A ação popular é um remédio constitucional disponível a qualquer cidadão, para a busca de invalidação de atos lesivos relacionados ao patrimônio histórico, cultural, público, moralidade administrativa e meio ambiente. A previsão está na Constituição, garantindo os direitos fundamentais quando o Estado não os cumpre, seja por despreparo, ilegalidade ou abuso de poder.
A ação suscitou que “para atribuir legalidade dos pagamentos a Peixoto, Pietroski e Postal – o TCE-RS considerou o período em que os três foram deputados estaduais”, durante o qual não receberam pagamentos pelas licenças-prêmios não gozadas. Os três conselheiros réus, a seu turno, argumentaram o “direito à contagem do tempo de atividade parlamentar” para a obtenção do penduricalho. Iradir (PTB), Postal (PMDB) e Peixoto (PPB) exerceram vários mandatos de deputado estadual.
A licença-prêmio é um direito dos servidores públicos federais, estaduais e municipais, que consiste em três meses de afastamento remunerado a cada cinco anos de trabalho ininterrupto.
Defesa: “a nobre atividade parlamentar”
A essência defensiva dos três conselheiros demandados, na ação popular, foi a de que “não se pode imaginar uma atividade mais tipicamente associada à prestação de um serviço público do que a nobre atividade parlamentar”. Referiram também que no artigo 50 da Lei Orgânica Nacional do Ministério Público “está a base legal da concessão da licença-prêmio, o que é compatível com o reconhecimento do tempo de atividade parlamentar para o cômputo do tempo de serviço que é requisito para a obtenção da vantagem”.
Ao julgar procedente a ação popular, em julho de 2022, a juíza Cristina Luísa Marquesan da Silva, da 1ª Vara da Fazenda Pública de Porto Alegre, referiu que “os conselheiros do Tribunal de Contas – assim como os magistrados – são considerados agentes políticos e não servidores públicos, possuindo direito à licença-prêmio por força da simetria com o Ministério Público Federal – mas não há condições legais para misturar dois regimes jurídicos distintos, a fim de embasar o direito ao tempo de cômputo de períodos de licença-prêmio não gozados”.
O julgamento condenatório do TJRS
Os conselheiros Peixoto, Pietroski e Postal apelaram sem sucesso. O julgado unânime da apelação, na 3ª Câmara Cível do TJRS, proferido em 19 de dezembro último, confirmou a sentença.
O desembargador relator Leonel Pires Ohlweiler reconheceu “a inexistência de autorização legal para o cômputo do tempo de mandato eletivo para fins de concessão de licença-prêmio, impondo-se a procedência da ação popular com declaração de nulidade do ato administrativo praticado pelo TCE-RS”. O acórdão arrematou com a determinação aos três réus a que “devolvam os valores indevidamente recebidos”.
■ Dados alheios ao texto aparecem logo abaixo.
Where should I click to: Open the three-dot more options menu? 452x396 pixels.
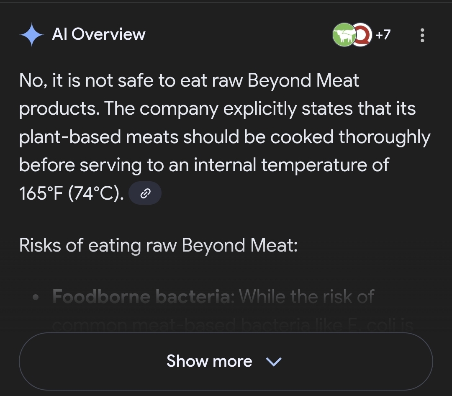point(422,35)
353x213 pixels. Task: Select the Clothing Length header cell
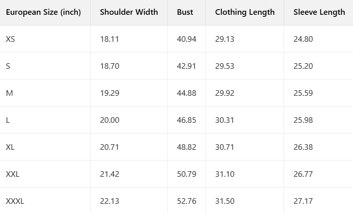tap(245, 12)
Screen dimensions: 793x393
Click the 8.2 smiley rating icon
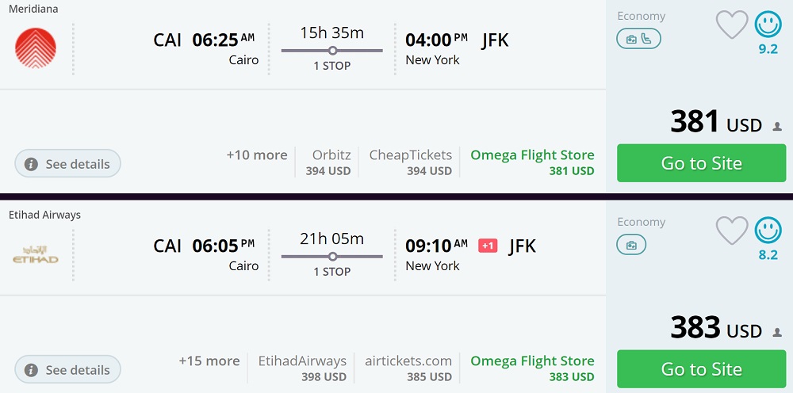[768, 231]
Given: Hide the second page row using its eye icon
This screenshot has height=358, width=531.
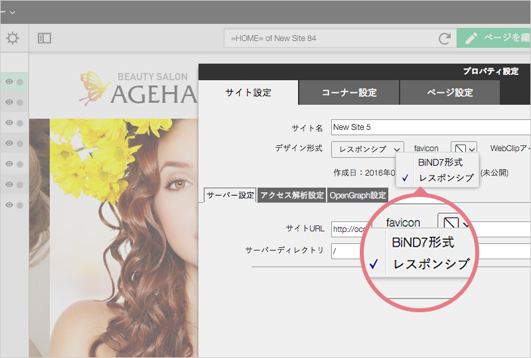Looking at the screenshot, I should (x=9, y=103).
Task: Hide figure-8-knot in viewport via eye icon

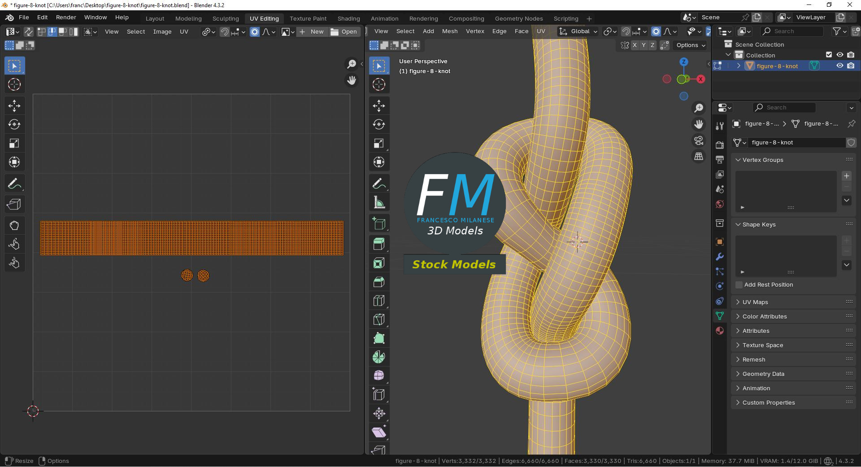Action: pyautogui.click(x=840, y=66)
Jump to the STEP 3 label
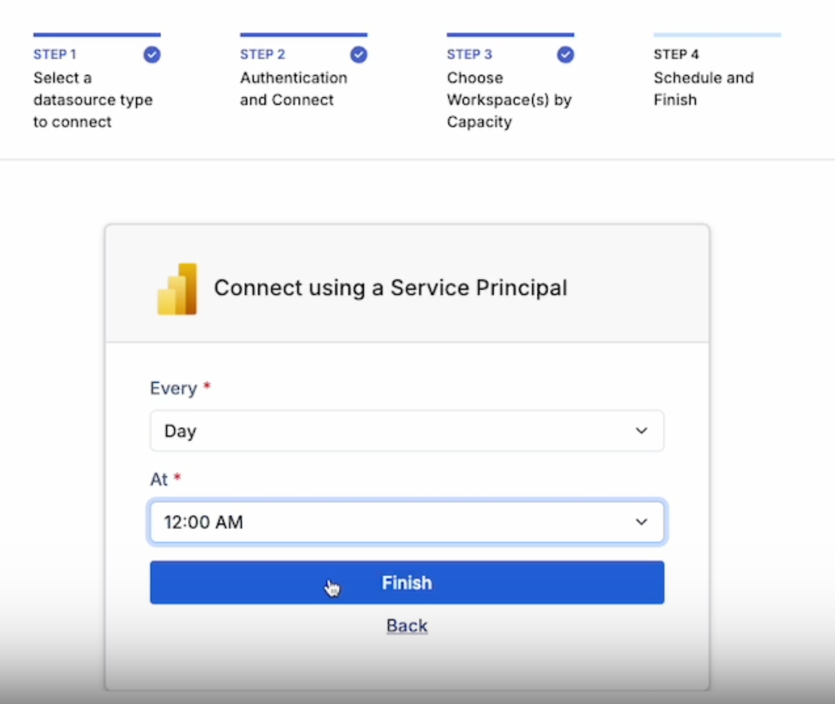 (470, 55)
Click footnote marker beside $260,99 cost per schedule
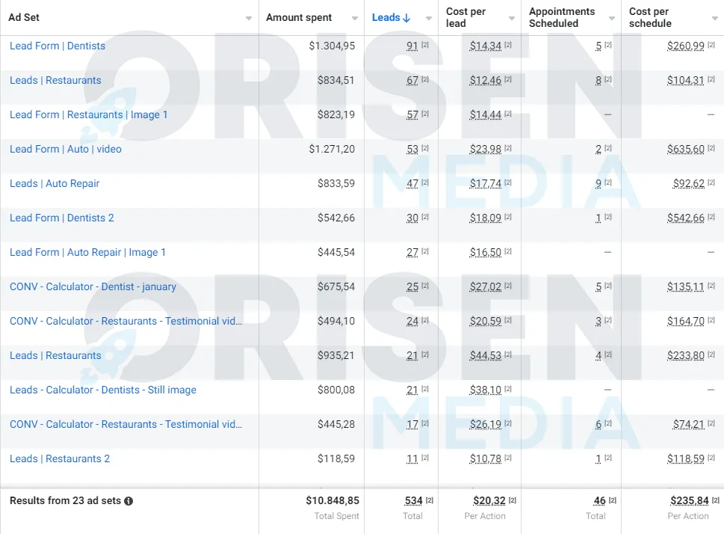Image resolution: width=724 pixels, height=534 pixels. point(711,45)
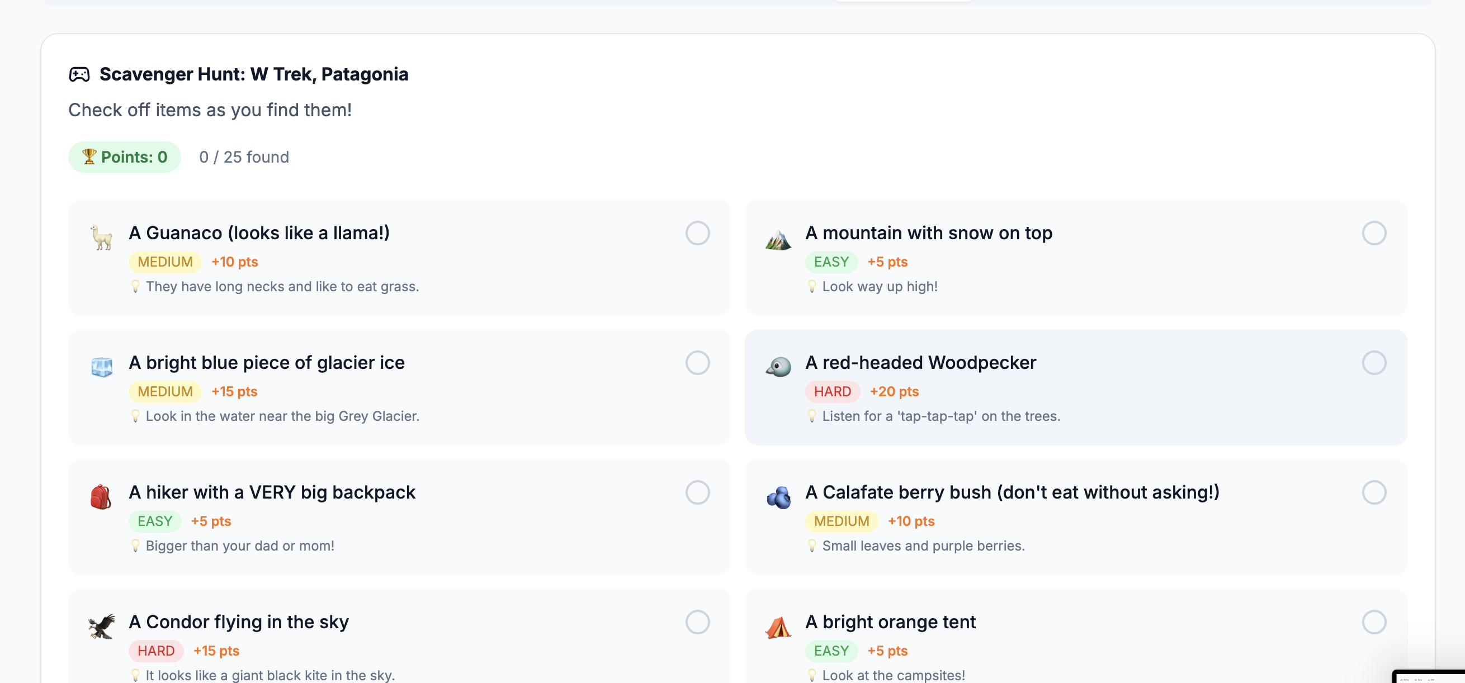This screenshot has height=683, width=1465.
Task: Click the Save button in the corner panel
Action: click(x=1418, y=680)
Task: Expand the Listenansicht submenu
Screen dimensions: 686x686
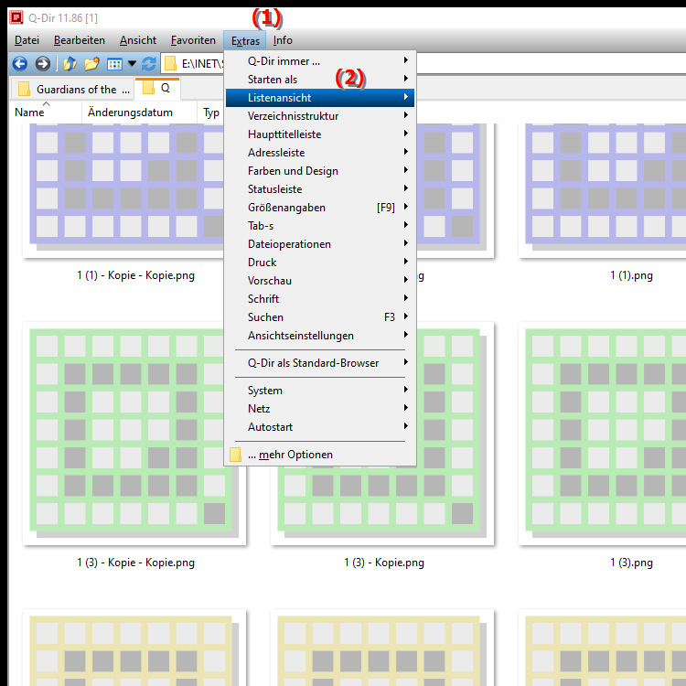Action: (320, 98)
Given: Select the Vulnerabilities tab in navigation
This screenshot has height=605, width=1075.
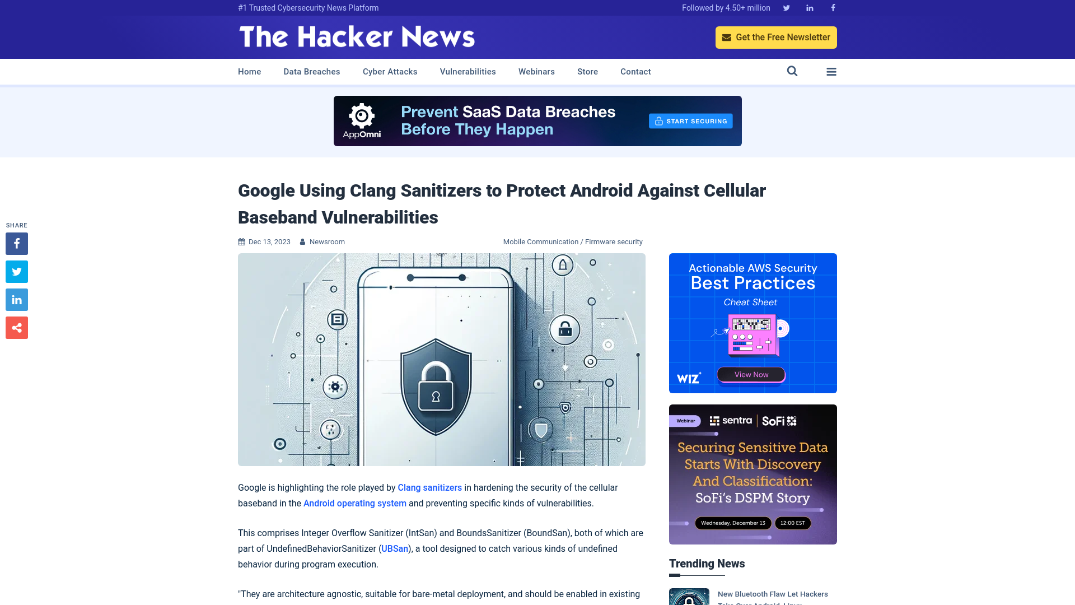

Participaram do julgamento os desembargadores Matilde Chabar Maia e Nelson Antonio Pacheco. Não há trânsito em julgado. Cabem recursos especial e/ou extraordinário.
Os advogados Gabriel Silva Ribeiro e Juan Cesar Buhler Saavedra atuam em nome dos autores da ação popular. A defesa dos conselheiros foi feita pelo advogado César Viterbo Santolin, que já exerceu a função de conselheiro substituto da corte. (Processo nº 5014699-48.2020.8.21.0001).